The current study showed that, 15 minutes before surgery, intrathecal administration of a COX-1 preferring inhibitor, ketorolac, and a selective COX-1 inhibitor, SC-560, reduced the hypersensitivity induced by paw incision but a COX-2 inhibitor, NS-398, had no significant effect. These results support our previous observation that spinal COX-1 plays an important role in postoperative pain processes (4). In contrast, other studies have shown that inhibition of spinal COX-1 by SC-560 has no effect on intrathecal substance P-induced thermal hyperalgesia (9). In addition, intrathecal injection of the COX-2 inhibitor, NS-398, prevents hypersensitivity induced by intrathecal NMDA or AMPA (17) and attenuates thermal hyperalgesia induced by paw inflammation from carrageenan (10). These results underscore the unique pharmacology of postoperative pain.
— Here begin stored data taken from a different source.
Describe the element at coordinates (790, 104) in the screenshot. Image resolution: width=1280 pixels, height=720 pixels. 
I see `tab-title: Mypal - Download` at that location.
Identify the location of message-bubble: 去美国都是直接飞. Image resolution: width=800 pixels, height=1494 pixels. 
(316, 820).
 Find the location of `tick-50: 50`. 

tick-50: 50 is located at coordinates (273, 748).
Similar to postoperative treatment (4), preoperative COX-1 inhibitors are analgesic in the paw incision model. Studies have shown that there is a basal release of PGs in the spinal cord, and COX-1 contributes to this basal release of PGs because it is constitutively expressed in rat spinal cord (2–4). COX-1 inhibitors, injected 15 minutes before peripheral surgery, would decrease PGs in the spinal cord by inhibiting the constitutive COX-1. After peripheral surgery, COX-1 is up-regulated (4). The enzyme activity of the up-regulated COX-1 will also be reduced by the inhibitors, although it is not clear how long it takes for the inhibitors to be completely cleared from the cerebrospinal fluid. The final result is that the total PGs in the spinal cord are decreased, thus reducing the sensitizing effects of PGs.
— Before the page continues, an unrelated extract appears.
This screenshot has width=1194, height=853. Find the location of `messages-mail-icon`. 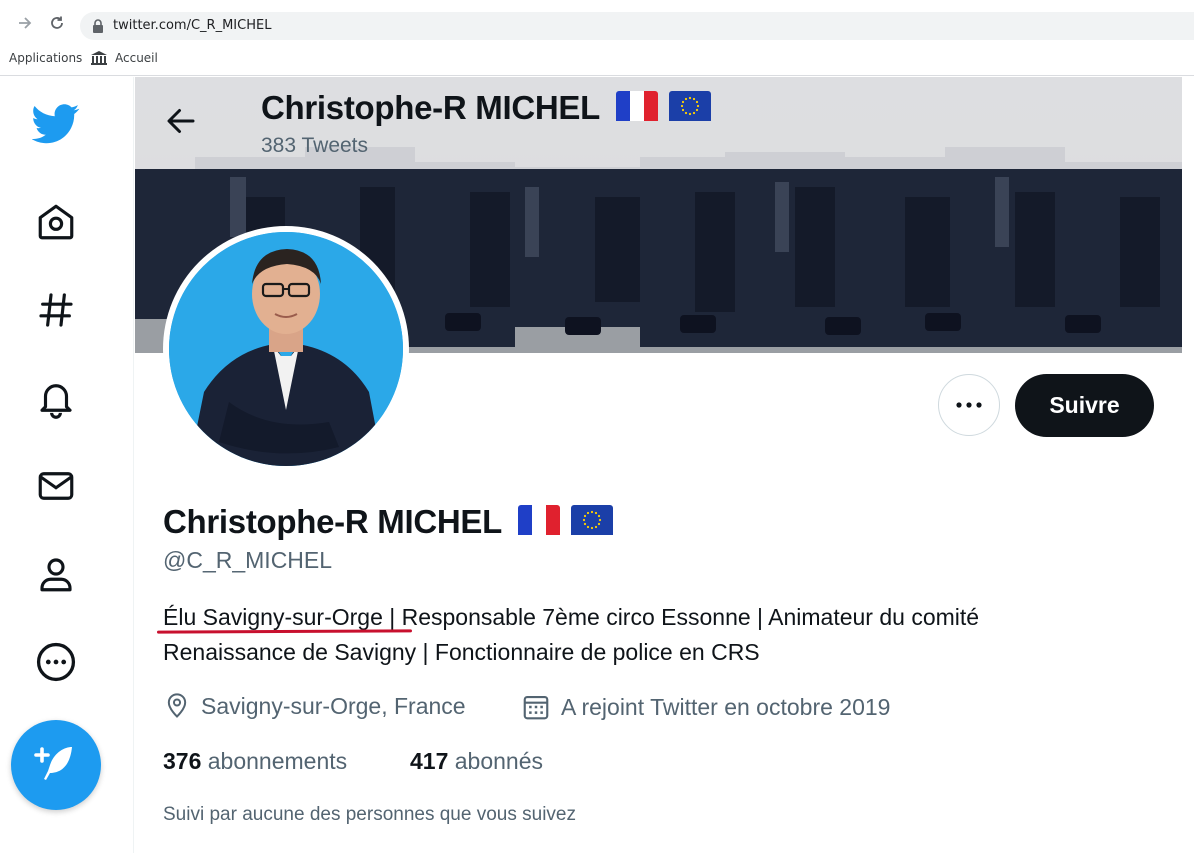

We do not argue that COX-2 inhibitors are useless for treating postoperative pain. Actually, selective COX-2 inhibitors, systemically administrated, have been shown to relieve postoperative pain in humans (19) and to reduce paw incision-induced mechanical hypersensitivity in rats (20,21). Because surgical tissue injury results in the peripheral synthesis and release of many inflammatory mediators, including PGs, and because these mediators sensitize peripheral nociceptors by altering their firing threshold and sometimes causing direct stimulation (22), the COX-2 inhibitors are considered to achieve analgesic effects by inhibiting COX-2 enzyme in the peripheral tissue and thus reduce PG synthesis. Yet our results argue that the COX-1 enzyme is also important in the underlining mechanisms of postoperative pain.
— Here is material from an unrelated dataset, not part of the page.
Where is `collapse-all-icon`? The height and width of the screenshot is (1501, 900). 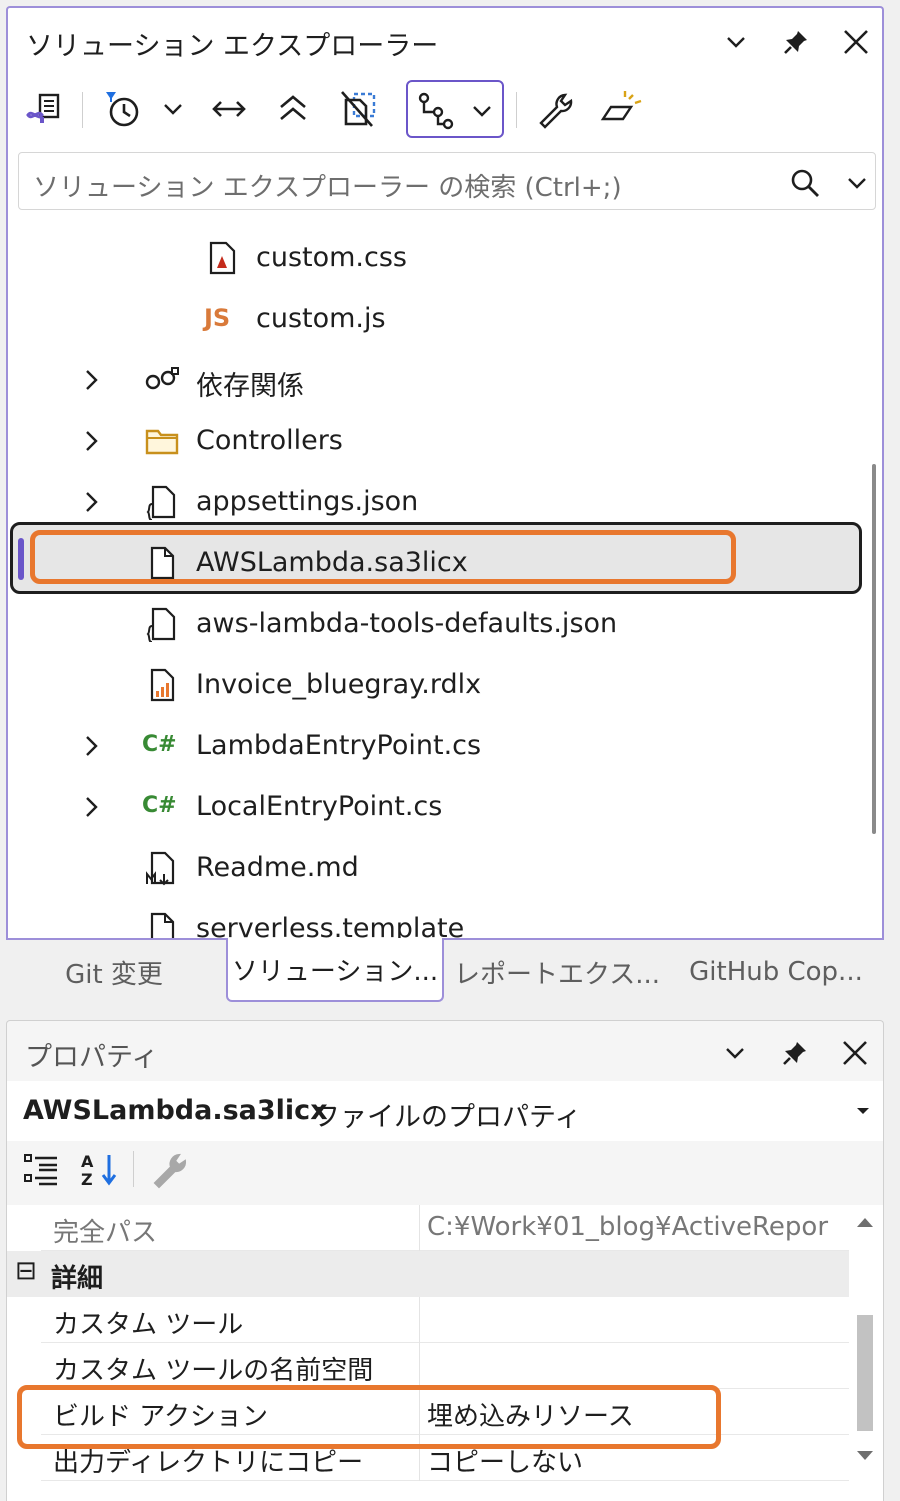 collapse-all-icon is located at coordinates (293, 109).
In this study and our previous investigation (4), COX-1 inhibitors did not totally reverse but only reduced the hypersensitivity induced by paw incision. This could be because COX-1 is also induced in the gracile nucleus (4), a site distant from the lumbar intrathecal catheter tip and unlikely to be inhibited by these drugs given through the lumbar intrathecal catheter. Inhibition of both COX-1 and COX-2 is probably needed to achieve more effective analgesia in this pain model because it has been shown that nonselective COX inhibitors offer better analgesia than selective COX-2 inhibitors in the formalin test (23) and for arthritis (24). In addition, PGs synthesized by COX-3 (25), if existing in the spinal cord, could also contribute to sensitization. SC-560 has a longer-lasting analgesic effect than ketorolac. This is probably a result of the very low water solubility of SC-560 likely leading to slower clearance from cerebrospinal fluid.

In conclusion, COX-1 preferring and selective inhibitors, when administrated preoperatively, reduce paw incision-induced mechanical hypersensitivity, but the COX-2 inhibitors lack efficacy. These data support the notion that COX-1 may play an important role in pain processing and sensitization in spinal cord after peripheral surgery and that preoperative intrathecal COX-1 inhibitors may be useful for treating postoperative pain.